» PROVIDED RECORDS:
+===+

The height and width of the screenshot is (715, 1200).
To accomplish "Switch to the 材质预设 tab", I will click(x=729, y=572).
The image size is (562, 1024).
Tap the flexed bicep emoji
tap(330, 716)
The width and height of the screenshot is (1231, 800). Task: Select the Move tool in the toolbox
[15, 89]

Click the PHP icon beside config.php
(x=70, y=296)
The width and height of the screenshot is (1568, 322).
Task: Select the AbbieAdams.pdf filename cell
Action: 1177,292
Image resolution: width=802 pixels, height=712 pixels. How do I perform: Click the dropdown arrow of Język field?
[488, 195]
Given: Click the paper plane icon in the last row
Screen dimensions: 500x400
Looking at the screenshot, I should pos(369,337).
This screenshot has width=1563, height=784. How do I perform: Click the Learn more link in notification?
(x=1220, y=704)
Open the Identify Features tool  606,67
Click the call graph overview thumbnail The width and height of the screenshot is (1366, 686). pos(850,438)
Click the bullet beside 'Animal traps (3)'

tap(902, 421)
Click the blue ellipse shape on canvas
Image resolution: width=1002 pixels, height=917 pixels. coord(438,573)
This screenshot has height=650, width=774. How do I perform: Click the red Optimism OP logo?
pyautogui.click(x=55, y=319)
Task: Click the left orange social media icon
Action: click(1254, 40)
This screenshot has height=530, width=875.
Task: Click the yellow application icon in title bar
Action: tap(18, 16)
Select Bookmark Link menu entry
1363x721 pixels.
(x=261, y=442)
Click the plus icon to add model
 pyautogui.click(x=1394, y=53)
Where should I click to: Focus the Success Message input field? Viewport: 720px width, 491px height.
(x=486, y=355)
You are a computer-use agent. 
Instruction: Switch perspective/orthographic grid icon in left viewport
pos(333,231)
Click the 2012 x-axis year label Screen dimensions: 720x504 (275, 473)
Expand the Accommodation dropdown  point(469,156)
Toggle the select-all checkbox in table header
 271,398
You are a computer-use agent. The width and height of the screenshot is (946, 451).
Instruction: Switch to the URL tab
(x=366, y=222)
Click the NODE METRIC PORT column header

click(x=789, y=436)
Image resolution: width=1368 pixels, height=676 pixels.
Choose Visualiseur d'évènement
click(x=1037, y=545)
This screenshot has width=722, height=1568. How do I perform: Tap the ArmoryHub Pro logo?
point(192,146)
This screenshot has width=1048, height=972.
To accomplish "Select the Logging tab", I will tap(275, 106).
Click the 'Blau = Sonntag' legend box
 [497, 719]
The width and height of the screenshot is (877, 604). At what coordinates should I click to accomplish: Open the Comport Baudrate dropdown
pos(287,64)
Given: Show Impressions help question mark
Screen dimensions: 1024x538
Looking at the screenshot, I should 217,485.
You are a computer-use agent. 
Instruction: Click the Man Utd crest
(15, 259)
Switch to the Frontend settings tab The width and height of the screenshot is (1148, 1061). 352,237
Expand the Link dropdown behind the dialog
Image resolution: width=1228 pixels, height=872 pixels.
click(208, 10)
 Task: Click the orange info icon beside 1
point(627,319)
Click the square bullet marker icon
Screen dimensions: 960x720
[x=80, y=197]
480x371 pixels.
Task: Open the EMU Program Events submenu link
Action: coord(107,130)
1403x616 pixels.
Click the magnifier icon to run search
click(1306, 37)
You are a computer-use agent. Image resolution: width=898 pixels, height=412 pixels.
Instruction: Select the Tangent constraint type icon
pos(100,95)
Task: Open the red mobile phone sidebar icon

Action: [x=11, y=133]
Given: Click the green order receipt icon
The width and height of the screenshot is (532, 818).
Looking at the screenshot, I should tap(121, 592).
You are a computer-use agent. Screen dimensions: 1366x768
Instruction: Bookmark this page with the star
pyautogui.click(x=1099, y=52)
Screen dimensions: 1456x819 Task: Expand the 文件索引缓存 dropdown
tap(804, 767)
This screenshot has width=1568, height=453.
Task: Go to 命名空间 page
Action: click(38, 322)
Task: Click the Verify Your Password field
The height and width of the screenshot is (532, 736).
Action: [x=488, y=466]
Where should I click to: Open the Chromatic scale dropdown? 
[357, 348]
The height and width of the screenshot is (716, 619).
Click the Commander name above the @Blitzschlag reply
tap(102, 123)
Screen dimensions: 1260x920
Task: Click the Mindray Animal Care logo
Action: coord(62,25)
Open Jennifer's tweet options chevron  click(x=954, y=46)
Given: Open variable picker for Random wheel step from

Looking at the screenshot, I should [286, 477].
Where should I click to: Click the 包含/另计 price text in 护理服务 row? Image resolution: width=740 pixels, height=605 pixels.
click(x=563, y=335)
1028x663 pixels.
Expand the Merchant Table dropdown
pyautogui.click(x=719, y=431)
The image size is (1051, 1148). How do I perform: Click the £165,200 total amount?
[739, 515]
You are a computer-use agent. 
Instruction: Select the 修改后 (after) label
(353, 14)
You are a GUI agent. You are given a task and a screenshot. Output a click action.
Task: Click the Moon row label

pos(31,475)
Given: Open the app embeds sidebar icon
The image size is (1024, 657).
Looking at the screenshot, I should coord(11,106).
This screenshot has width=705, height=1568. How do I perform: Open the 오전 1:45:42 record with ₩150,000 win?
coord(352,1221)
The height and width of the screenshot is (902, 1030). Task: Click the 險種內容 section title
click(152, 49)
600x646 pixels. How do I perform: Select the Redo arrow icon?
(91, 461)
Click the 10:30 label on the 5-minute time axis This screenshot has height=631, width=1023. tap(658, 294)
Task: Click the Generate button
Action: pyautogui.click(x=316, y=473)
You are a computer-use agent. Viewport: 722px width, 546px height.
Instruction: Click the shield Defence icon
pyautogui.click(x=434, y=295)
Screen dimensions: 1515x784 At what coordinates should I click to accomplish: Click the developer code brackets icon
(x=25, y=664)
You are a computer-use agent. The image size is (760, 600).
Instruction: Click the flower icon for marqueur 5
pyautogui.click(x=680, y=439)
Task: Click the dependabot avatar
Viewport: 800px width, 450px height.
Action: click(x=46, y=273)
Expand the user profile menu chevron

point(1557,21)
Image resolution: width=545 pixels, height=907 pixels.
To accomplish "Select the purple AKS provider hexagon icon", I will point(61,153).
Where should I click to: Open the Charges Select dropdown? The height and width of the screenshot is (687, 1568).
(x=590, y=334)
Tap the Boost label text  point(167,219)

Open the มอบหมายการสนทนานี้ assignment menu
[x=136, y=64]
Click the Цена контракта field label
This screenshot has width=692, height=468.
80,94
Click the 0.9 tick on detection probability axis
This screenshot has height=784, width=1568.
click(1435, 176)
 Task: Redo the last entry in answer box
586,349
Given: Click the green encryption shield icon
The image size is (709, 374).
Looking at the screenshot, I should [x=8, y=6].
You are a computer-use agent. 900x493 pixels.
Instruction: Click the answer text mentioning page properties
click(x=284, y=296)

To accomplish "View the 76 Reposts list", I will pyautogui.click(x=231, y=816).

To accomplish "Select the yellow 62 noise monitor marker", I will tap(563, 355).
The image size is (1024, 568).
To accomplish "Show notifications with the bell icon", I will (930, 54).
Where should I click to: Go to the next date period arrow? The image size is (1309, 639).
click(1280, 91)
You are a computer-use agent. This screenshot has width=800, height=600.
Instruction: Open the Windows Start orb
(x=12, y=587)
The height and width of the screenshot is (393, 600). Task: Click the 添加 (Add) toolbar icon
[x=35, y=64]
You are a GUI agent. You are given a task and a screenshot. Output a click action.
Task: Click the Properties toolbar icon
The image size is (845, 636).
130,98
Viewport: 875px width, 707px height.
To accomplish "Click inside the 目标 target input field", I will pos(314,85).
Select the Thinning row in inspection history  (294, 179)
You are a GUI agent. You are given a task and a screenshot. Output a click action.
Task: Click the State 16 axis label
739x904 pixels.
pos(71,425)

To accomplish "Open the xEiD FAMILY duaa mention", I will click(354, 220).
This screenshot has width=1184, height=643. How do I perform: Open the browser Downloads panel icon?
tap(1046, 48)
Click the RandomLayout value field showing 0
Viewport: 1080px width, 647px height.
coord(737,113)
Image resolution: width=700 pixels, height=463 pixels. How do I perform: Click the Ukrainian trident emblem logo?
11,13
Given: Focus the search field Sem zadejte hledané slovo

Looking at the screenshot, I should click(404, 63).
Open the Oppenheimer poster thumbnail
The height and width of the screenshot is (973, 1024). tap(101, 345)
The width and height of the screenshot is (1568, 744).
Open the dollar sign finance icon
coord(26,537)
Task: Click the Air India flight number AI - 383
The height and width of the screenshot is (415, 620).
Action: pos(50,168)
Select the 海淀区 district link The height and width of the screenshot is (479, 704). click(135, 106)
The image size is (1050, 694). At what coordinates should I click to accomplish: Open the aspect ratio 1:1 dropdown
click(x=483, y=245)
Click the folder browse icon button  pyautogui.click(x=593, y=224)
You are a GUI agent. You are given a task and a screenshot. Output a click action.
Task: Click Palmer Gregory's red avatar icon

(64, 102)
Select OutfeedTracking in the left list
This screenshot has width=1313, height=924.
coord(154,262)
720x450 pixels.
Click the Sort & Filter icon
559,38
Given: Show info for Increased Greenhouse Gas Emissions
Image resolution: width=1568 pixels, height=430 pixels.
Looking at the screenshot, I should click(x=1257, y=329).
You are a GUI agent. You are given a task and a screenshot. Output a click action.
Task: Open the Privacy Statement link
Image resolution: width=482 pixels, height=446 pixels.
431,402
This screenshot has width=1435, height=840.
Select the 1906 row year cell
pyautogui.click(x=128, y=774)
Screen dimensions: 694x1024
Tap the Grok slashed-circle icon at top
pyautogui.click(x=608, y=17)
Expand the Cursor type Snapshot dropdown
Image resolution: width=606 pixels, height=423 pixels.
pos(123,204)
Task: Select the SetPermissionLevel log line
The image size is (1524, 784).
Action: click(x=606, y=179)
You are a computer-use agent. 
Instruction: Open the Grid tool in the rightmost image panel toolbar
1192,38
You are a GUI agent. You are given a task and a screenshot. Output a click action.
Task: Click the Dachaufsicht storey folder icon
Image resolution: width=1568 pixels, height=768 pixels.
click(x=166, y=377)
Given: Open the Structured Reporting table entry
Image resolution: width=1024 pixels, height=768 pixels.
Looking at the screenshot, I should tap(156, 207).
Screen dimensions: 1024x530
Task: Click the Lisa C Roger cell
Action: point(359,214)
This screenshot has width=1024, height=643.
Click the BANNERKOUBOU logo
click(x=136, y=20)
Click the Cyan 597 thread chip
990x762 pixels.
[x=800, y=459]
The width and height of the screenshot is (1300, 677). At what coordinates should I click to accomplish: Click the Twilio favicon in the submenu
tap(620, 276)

+===+

» EXERCISE DETAILS: Please make an exact copy of the lines above from the line with "Image resolution: width=545" through the line with "Tap the Boost", both ends included.

» TASK ANSWER:
Image resolution: width=545 pixels, height=907 pixels.
To accomplish "Select the purple AKS provider hexagon icon", I will point(61,153).
Where should I click to: Open the Charges Select dropdown? The height and width of the screenshot is (687, 1568).
(x=590, y=334)
Tap the Boost label text  point(167,219)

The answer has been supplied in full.